» Your instructions
From the listing below, reproduce exactly the lines starting with the one with "This screenshot has height=591, width=1398." and going on through the one with "This screenshot has height=1329, width=462.", both ends kept. No picture is copied.

» Entries provided
________________

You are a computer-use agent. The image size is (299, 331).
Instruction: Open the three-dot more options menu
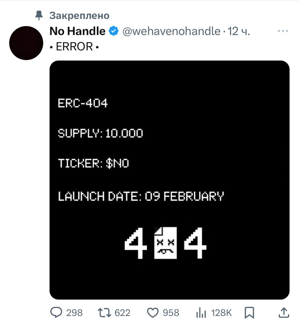283,31
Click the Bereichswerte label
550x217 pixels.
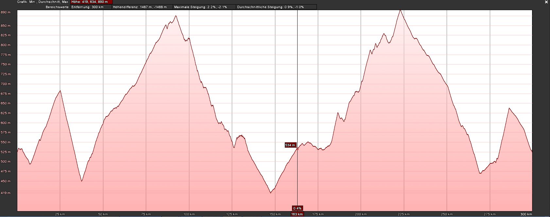point(58,7)
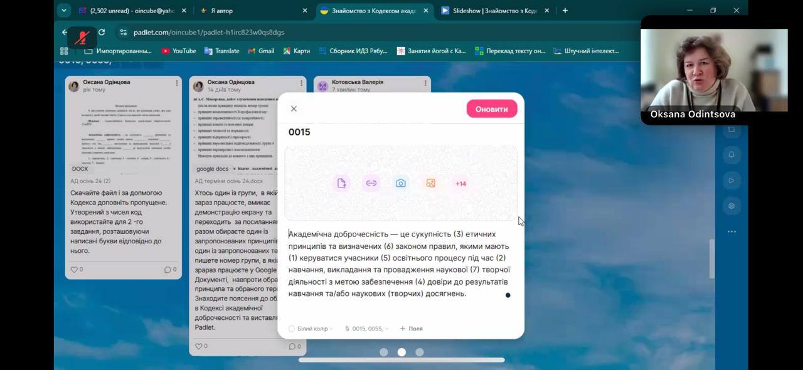Click the link attachment icon
The image size is (803, 370).
tap(371, 183)
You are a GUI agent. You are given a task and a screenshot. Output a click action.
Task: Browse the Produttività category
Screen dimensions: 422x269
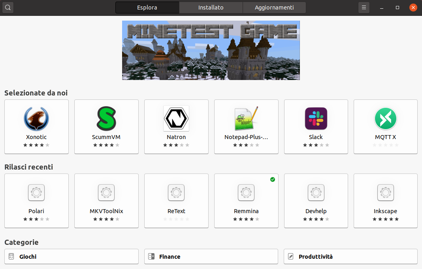point(350,257)
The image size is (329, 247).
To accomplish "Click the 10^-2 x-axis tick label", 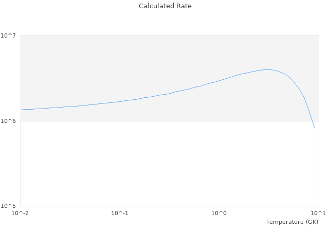I will pyautogui.click(x=21, y=213).
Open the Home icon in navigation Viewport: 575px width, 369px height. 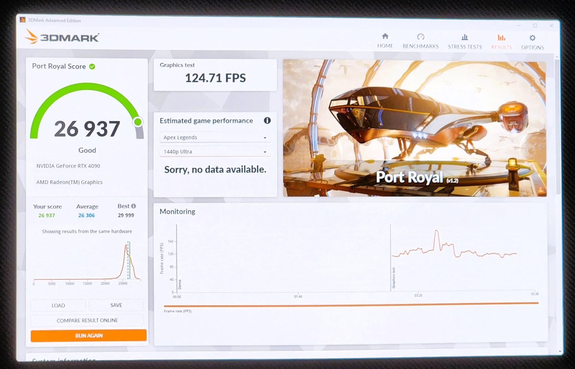point(385,36)
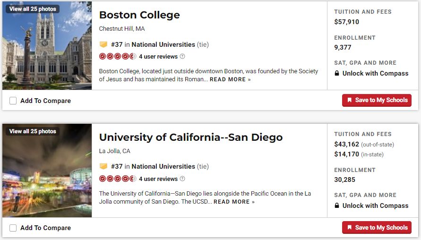Click the help icon beside UC San Diego user reviews
The width and height of the screenshot is (421, 240).
coord(182,179)
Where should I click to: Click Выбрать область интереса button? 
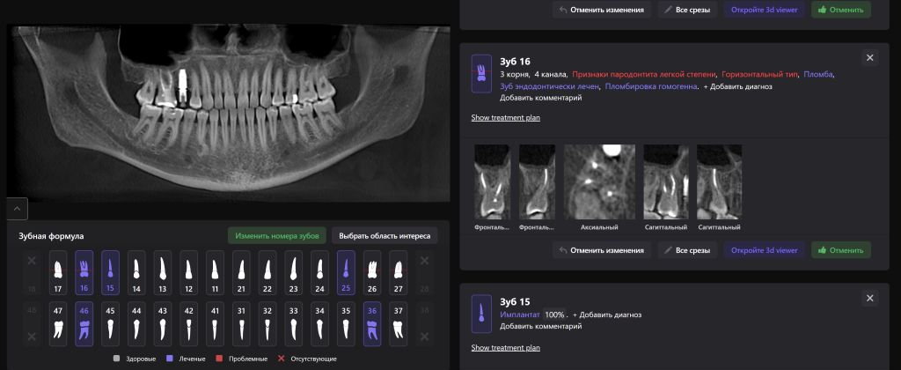coord(385,235)
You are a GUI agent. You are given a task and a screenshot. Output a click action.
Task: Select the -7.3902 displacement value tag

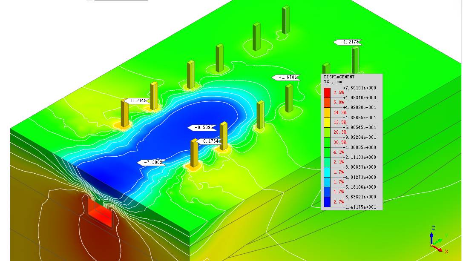[x=151, y=163]
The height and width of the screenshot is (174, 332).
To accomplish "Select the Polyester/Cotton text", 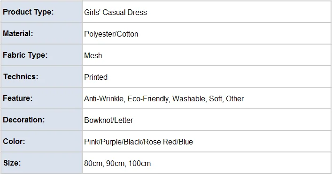I will (111, 34).
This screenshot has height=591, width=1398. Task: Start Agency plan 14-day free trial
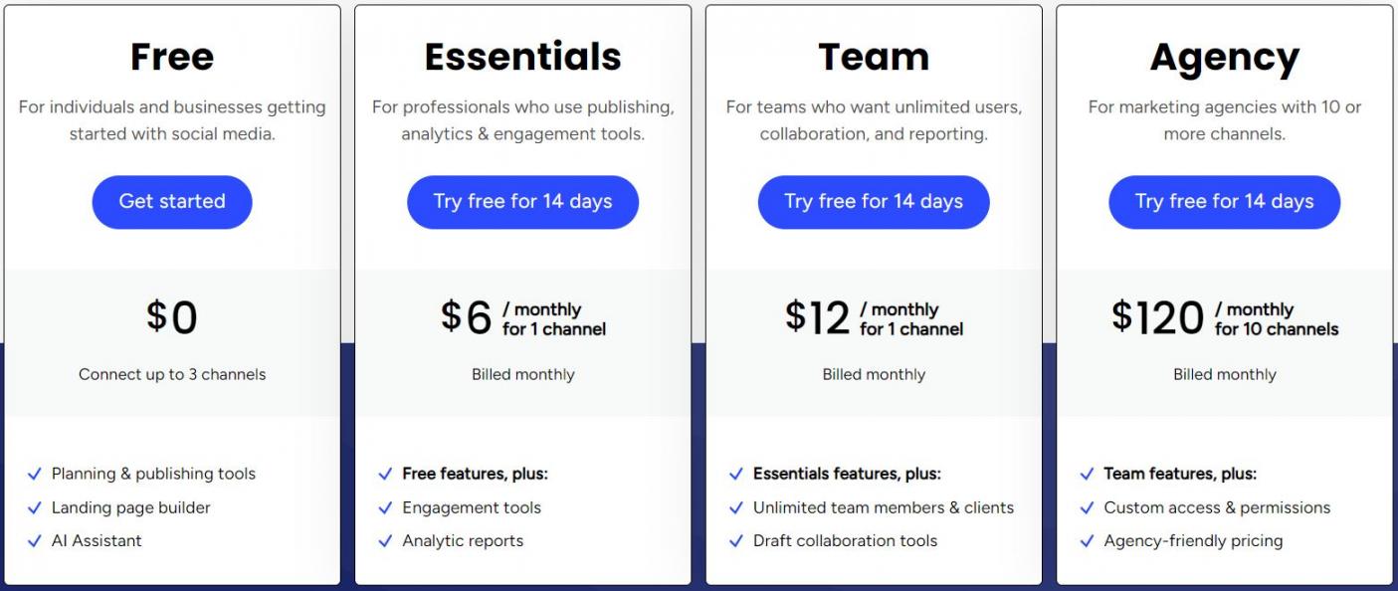1224,202
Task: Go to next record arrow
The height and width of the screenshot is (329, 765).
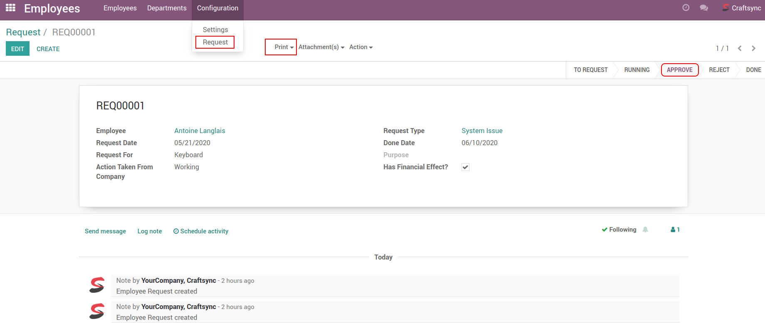Action: click(x=753, y=48)
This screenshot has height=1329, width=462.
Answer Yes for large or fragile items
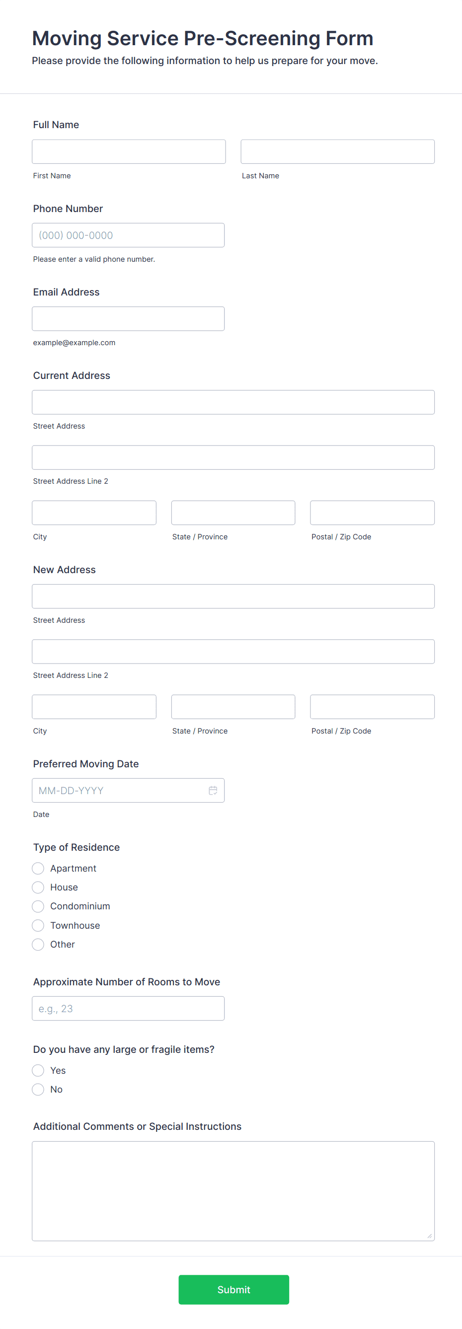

________________

» Result below
This screenshot has height=591, width=1398. Task: Start Agency plan 14-day free trial
1224,202
Task: Go to next record arrow
The height and width of the screenshot is (329, 765).
Action: click(x=753, y=48)
This screenshot has height=1329, width=462.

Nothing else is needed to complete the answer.